Six questions each Java beginner should understand

Source: Internet
Author: User

Everyone who learns Java should understand the problems in this series. Of course, it doesn't matter if you just want to learn Java. If you think you are a beginner, but you do not understand these problems, repeat yourself as a beginner. The content is from the classic post of csdn.

Question 1: What have I declared!

String S = "Hello world! ";

Many people have done such a thing, but what have we declared? The answer is usually a string with the content "Hello World !". Fuzzy answers are usually the root cause of unclear concepts. If you want to answer the question accurately, half of them will probably make a wrong answer.
This statement declares a reference pointing to an object named "S". It can point to any object of the string type and currently points to "Hello world! "This string type object. This is what actually happens. We didn't declare a String object. We just declared a reference variable that can only point to the string object. Therefore, if you run the following statement:

String string = s;

We declared another reference that can only point to the string object, named string, and no second object is generated. The string still points to the original object, that is, the same object as S.

Question 2: What is the difference between "=" and equals?

= The operator is used to compare whether the values of variables are equal. A better understanding is:

Int A = 10;
Int B = 10;

Then a = B will be true.
But what is hard to understand is:

String A = new string ("foo ");
String B = new string ("foo ");

If a = B, false is returned.

According to the previous post, object variables are actually a reference. Their values point to the memory address of the object, not the object itself. Both A and B use the new operator, which means that two strings with content "foo" will be generated in the memory. Since they are "two" strings, they are naturally located at different memory addresses. The values of A and B are actually the values of two different memory addresses. Therefore, if you use the "=" operator, the result is false. It is true that the content of objects A and B is "foo" and should be "equal", but the = operator does not involve the comparison of object content.

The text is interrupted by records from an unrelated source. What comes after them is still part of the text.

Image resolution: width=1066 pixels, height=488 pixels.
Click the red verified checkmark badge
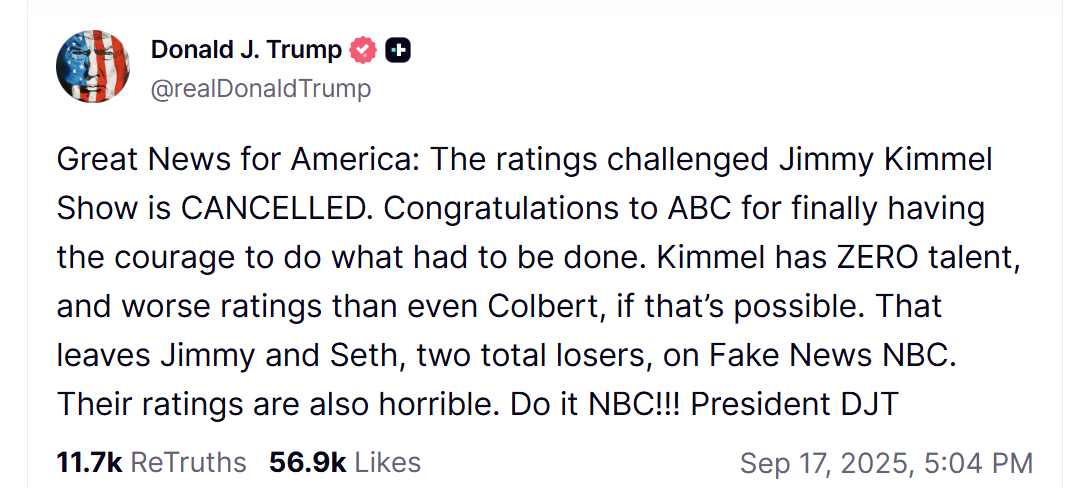(363, 50)
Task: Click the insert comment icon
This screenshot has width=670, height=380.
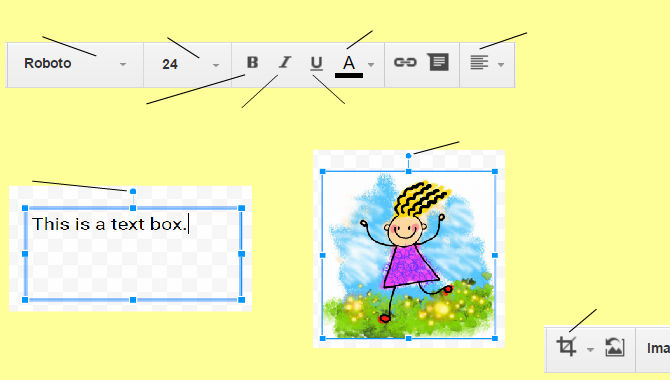Action: (x=438, y=62)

The comparison of object content is exactly what the equals method does.

Let's take a look at how the equals method of the object is implemented:

Boolean equals (Object O ){
Return this = O;

The = Operator is used by default for object objects. Therefore, if your own class does not overwrite the equals method, you will get the same result when using equals and =. We can also see that the equals method of the object does not meet the goal that the equals method should achieve: compare whether the content of the two objects is equal. Because the answer should be determined by the class creator, the object leaves this task to the class creator.

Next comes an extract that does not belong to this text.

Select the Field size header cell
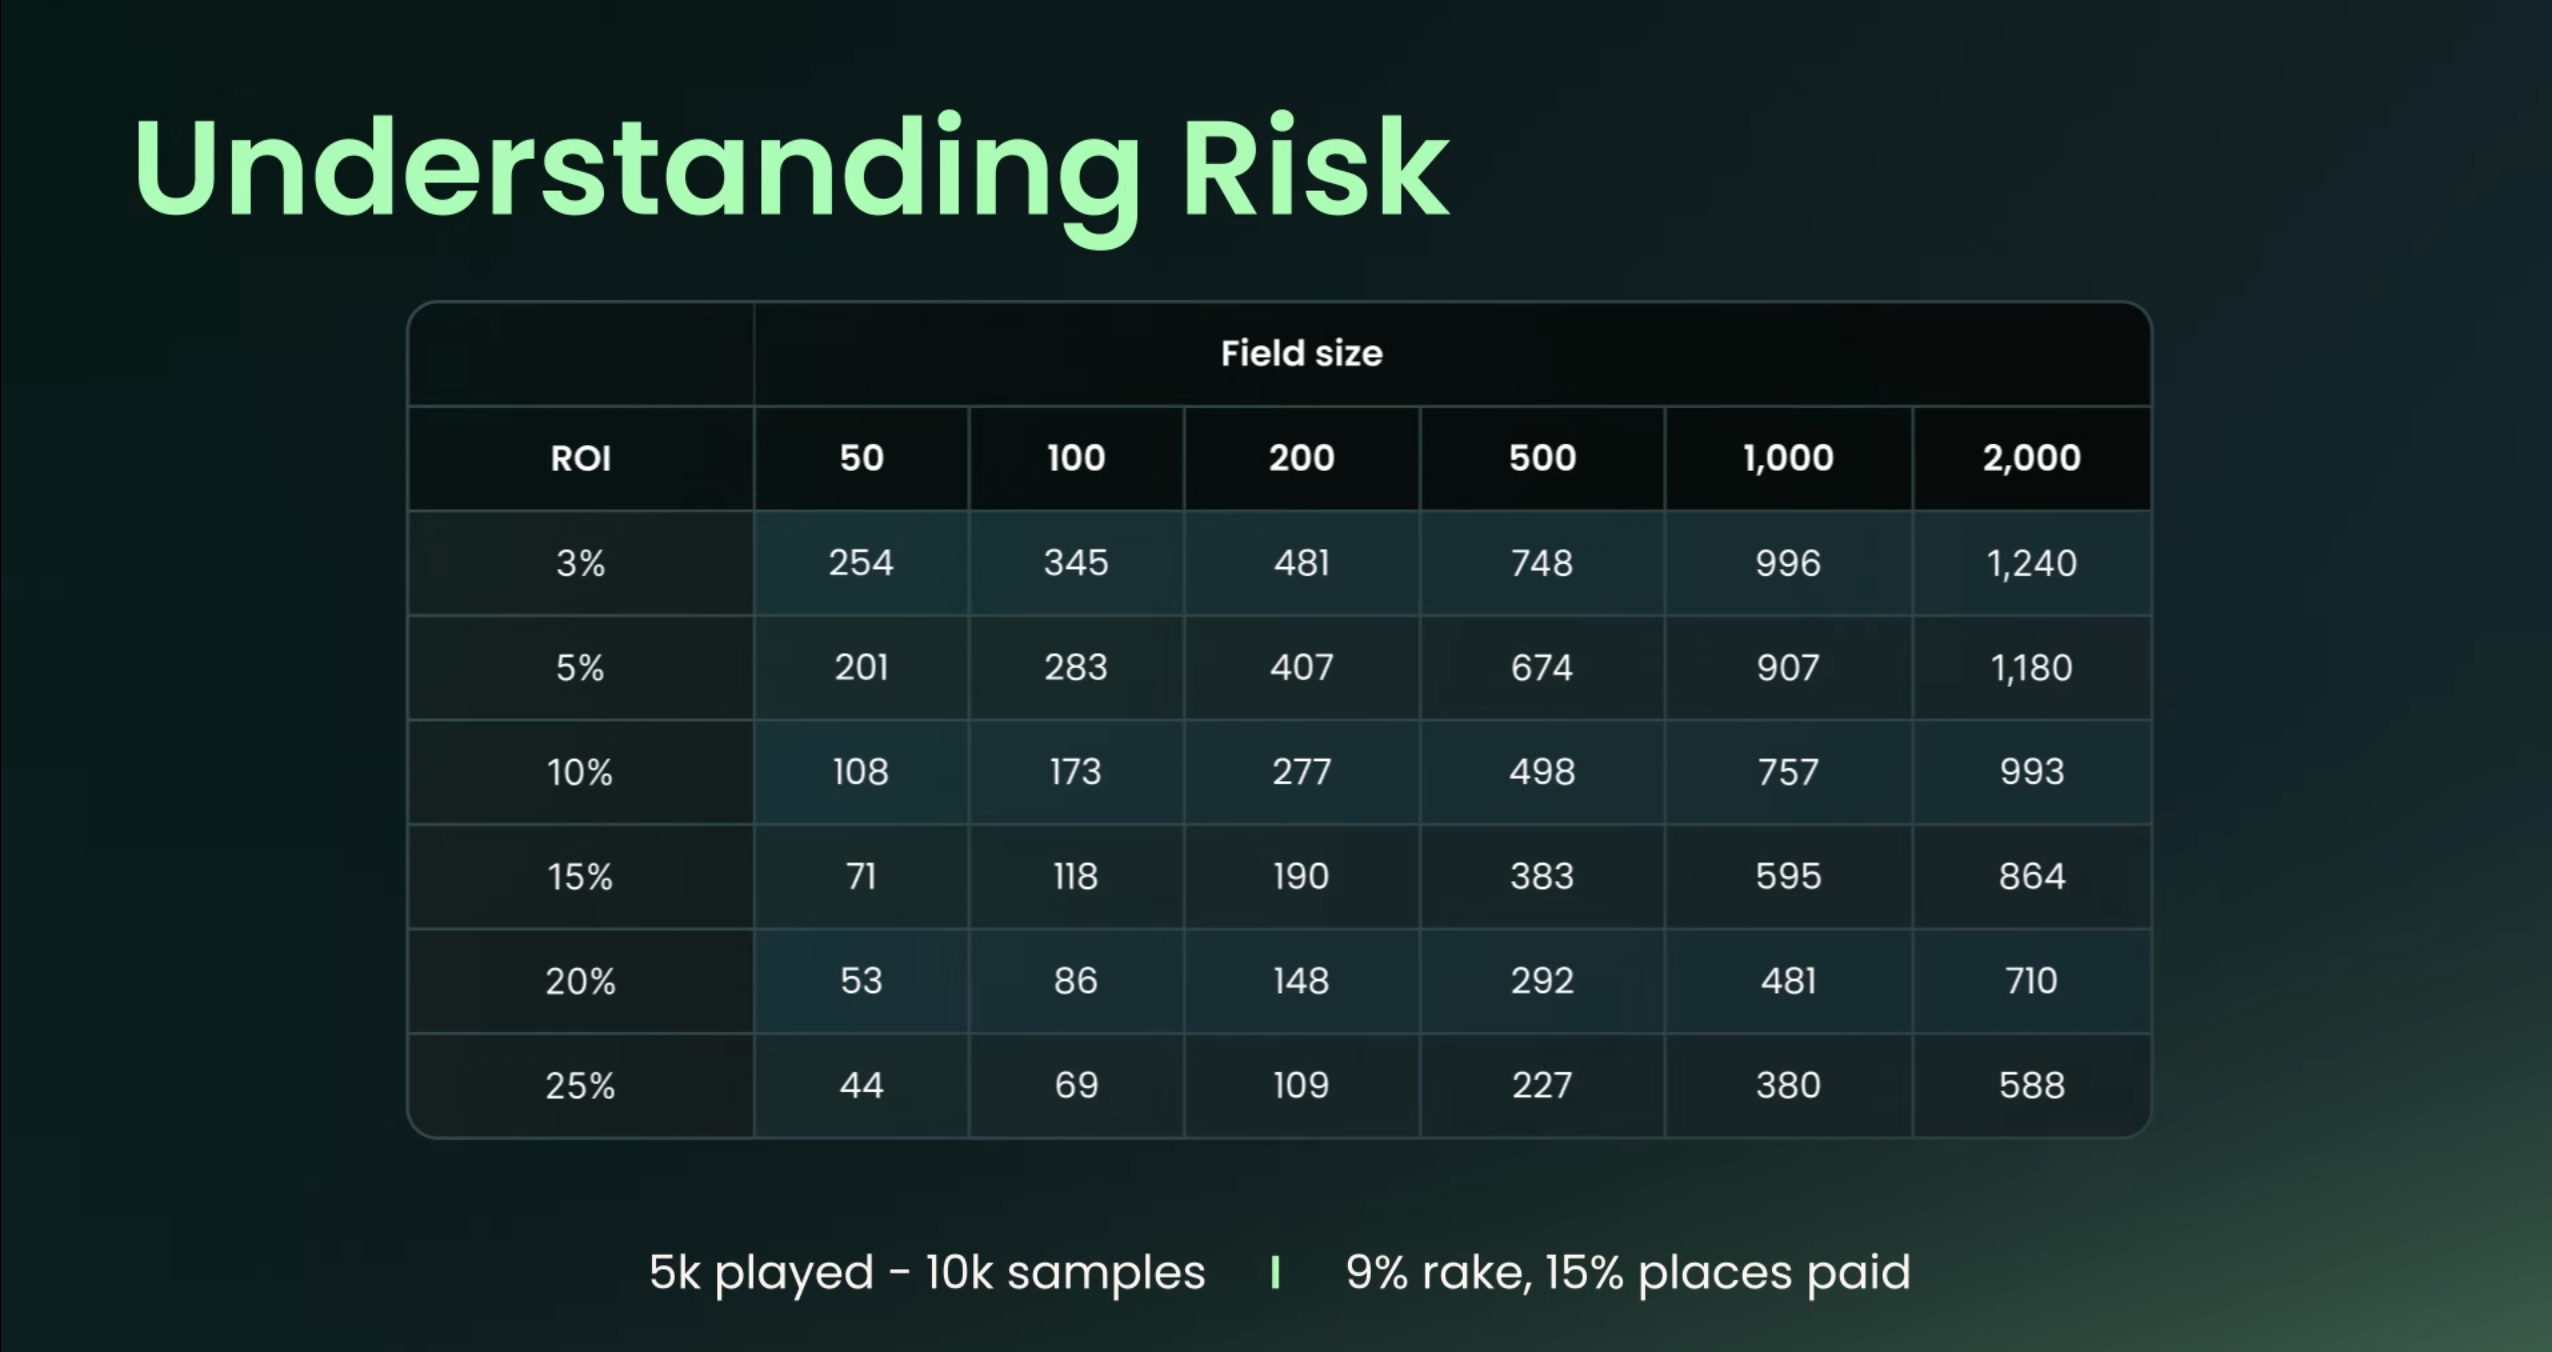2552x1352 pixels. pyautogui.click(x=1301, y=354)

Take a look at the next extreme class:

Class monster {
Private string content;
Boolean equals (Object another) {return true ;}

Overwrite the equals method. This implementation will always return true regardless of the content of the monster instance.

Therefore, when you use the equals method to determine whether the object content is equal, do not take it for granted. Because you may think they are equal, and the authors of this class do not think so, and the implementation of the equals method of the class is controlled by him. If you need to use the equals method or any hash code-based set (hashset, hashmap, hashtable ), check the Java Doc to see how the equals logic of this class is implemented.

Question 3: Have the string changed?

No. Because string is designed as an immutable class, all its objects are immutable objects. See the following code:

String S = "hello ";
S = S + "world! ";

Is the object pointed to by s changed? It is easy to draw this conclusion from the first article in this series. Let's see what happened. In this Code, s originally points to a string object with the content "hello". Then we perform the + operation on S. Does the object s points to change? The answer is no. At this time, s points to another string object instead of the original object, and the content is "Hello world! ", The original object still exists in the memory, but the reference variable s no longer points to it.

Through the above description, we can easily draw another conclusion, if you often make various modifications to the string, or make unforeseen modifications, therefore, using string to represent strings will cause a large memory overhead. Because the string object cannot be changed after it is created, a string object is required for each different string. In this case, we should consider using the stringbuffer class, which allows modification, instead of generating a new object for each different string. In addition, the conversion between the two types of objects is very easy.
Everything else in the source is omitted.